Processes spreadsheets (.xlsx / .xls) under conversionfiles/excel/raw/.

Triggers & Code

  • Event Grid: ExcelProcessor for conversionfiles/excel/raw (see excel/excel_processor.py).
  • Optional HTTP route if defined.

Contracts

  • Input: Blob in conversionfiles/excel/raw/<file>.xlsx (optionally .xls).
  • Output (parsed):
    • conversionfiles/excel/parsed/<file>/excel_documents.jsonl
    • conversionfiles/excel/parsed/<file>/excel_documents_index_ready.jsonl
    • conversionfiles/excel/parsed/<file>/excel_summary.json
  • Side effects: Status table rows updated with processing_stage and counters.
  • Error contract:
    • Event Grid path writes excel_index_upload_failures.json on index batch errors.
    • HTTP route returns JSON status (if exposed) instead of writing failures file.

Stages (Technical)

  • Iterate sheets and tables; map rows to text blocks with sheet_name and row indices.
  • Write artifacts: excel_documents.jsonl, excel_documents_index_ready.jsonl, excel_summary.json.
  • Embeddings + index upload; failures in excel_index_upload_failures.json.

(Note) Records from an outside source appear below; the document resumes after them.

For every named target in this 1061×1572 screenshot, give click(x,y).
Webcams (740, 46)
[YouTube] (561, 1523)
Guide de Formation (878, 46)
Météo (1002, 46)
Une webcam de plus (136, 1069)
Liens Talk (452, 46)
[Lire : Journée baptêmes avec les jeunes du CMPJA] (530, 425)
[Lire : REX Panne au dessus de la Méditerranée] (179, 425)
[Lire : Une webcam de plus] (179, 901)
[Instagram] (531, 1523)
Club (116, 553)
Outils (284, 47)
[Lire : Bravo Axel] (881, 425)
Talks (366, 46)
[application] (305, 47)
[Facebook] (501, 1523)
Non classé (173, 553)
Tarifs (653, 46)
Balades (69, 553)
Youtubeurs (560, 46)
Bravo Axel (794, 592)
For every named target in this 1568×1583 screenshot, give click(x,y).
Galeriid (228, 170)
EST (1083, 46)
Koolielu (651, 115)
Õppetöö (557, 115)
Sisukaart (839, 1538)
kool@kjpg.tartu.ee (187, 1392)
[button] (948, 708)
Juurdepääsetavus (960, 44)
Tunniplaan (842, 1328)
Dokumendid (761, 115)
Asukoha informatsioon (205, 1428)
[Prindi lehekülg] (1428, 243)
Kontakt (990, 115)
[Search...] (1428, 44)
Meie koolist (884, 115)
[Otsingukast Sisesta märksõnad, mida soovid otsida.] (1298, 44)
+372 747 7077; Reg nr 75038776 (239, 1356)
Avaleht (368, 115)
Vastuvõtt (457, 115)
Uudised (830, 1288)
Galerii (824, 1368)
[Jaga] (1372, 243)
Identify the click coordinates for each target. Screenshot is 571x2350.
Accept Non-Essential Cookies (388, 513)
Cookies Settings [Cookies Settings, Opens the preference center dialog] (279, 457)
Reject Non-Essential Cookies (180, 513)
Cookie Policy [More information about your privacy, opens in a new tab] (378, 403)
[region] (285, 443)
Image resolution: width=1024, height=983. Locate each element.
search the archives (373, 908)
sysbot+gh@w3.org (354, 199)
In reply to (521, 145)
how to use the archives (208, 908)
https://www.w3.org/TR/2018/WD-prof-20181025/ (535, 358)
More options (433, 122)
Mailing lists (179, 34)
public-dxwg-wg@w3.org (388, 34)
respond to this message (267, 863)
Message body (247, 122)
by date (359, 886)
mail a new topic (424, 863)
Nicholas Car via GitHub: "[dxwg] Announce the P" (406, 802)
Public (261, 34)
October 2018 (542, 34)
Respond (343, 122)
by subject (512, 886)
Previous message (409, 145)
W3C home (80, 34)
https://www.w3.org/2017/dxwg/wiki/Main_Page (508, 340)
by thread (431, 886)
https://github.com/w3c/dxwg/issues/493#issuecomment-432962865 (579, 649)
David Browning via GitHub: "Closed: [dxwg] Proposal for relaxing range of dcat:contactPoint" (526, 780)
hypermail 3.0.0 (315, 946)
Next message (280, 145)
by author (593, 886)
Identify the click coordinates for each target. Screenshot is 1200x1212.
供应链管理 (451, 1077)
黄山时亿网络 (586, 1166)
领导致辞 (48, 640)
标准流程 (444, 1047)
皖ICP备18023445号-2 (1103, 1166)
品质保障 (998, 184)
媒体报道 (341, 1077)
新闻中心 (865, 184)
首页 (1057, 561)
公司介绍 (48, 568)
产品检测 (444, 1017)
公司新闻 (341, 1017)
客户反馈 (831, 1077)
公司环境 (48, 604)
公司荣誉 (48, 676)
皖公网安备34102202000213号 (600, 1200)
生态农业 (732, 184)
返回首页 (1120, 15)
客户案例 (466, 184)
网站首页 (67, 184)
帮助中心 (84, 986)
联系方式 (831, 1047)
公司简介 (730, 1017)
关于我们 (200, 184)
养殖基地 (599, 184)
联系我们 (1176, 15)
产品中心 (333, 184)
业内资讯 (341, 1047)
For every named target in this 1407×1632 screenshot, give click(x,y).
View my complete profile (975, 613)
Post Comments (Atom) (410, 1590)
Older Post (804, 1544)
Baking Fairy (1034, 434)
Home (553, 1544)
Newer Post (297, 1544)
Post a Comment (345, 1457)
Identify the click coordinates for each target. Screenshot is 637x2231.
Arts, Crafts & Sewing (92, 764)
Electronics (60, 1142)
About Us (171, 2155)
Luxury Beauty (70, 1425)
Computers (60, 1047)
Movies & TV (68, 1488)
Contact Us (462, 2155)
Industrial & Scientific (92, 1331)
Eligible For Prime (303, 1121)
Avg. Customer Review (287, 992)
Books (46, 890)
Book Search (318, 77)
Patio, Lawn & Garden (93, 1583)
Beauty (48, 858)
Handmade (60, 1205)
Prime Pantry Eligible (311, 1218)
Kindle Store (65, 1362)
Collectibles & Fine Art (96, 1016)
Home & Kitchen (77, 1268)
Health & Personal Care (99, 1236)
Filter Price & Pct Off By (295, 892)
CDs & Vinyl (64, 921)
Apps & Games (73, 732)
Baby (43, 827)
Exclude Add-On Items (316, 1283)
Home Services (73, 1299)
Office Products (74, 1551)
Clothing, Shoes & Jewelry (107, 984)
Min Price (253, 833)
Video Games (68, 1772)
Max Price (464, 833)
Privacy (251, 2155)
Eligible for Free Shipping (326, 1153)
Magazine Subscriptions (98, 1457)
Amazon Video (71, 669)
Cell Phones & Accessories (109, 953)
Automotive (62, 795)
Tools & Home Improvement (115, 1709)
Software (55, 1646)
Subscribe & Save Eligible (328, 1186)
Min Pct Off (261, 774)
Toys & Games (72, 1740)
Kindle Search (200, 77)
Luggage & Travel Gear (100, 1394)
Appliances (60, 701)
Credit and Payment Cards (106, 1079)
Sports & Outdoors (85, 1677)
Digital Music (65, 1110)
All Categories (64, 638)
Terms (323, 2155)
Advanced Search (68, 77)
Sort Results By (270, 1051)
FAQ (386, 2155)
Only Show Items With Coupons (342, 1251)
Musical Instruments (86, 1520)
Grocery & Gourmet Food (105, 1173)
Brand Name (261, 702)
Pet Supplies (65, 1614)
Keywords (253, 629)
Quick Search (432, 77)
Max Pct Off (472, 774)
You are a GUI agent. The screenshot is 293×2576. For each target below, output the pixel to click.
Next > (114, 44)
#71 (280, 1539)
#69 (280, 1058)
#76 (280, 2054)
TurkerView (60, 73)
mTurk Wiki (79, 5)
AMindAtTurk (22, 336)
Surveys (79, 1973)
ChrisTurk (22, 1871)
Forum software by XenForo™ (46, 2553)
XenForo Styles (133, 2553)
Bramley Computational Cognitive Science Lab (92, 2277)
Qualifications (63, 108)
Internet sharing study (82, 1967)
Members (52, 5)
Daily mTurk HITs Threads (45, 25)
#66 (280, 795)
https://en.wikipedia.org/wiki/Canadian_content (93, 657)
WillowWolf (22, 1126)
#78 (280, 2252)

Artifact examples (minimal)

  • excel_documents.jsonl (one line): {"id":"-Sheet1-r2","original_id":"-Sheet1-r2","content":"Name: Alice, Score: 95","sheet":"Sheet1","row":2,"source_url":""}
  • excel_documents_index_ready.jsonl (one line): {"id":"-Sheet1-r2","content":"Name: Alice, Score: 95","sheet":"Sheet1","row":2,"source_url":""}

Configuration

  • File mapping: resources/configs/development_config.yml → maps excel/raw to handler and parsed path.
  • AI Search: ai_search.index.name, allowed fields; embeddings are configured globally under app.models.embeddings.
  • Chunking/granularity: Per-row or per-table; ensure IDs are deterministic (sheet + row); avoid duplicates across sheets.
  • Status store: Table name and partition keys set in shared config (see monitoring docs).

Error modes & observability

  • Download/parse failures (bad Excel, encrypted): logged and surfaced in status.
  • Duplicate IDs across sheets/rows → index conflicts; ensure unique id scheme (e.g., <file>-<sheet>-r<row>).
  • Search schema rejections: fields not in allow-list.
  • Embedding/Indexing issues: batch errors summarized into excel_index_upload_failures.json.
  • Observability: summary file includes sheet/table counts; logs enumerate processed rows and upload results.

Testing

  • Upload .xlsx to conversionfiles/excel/raw/ and check .../parsed/<file>/.
    • Validate documents.jsonl line count ≈ number of non-empty rows processed.
    • Confirm index_ready presence and no failures file, or inspect failures JSON if present.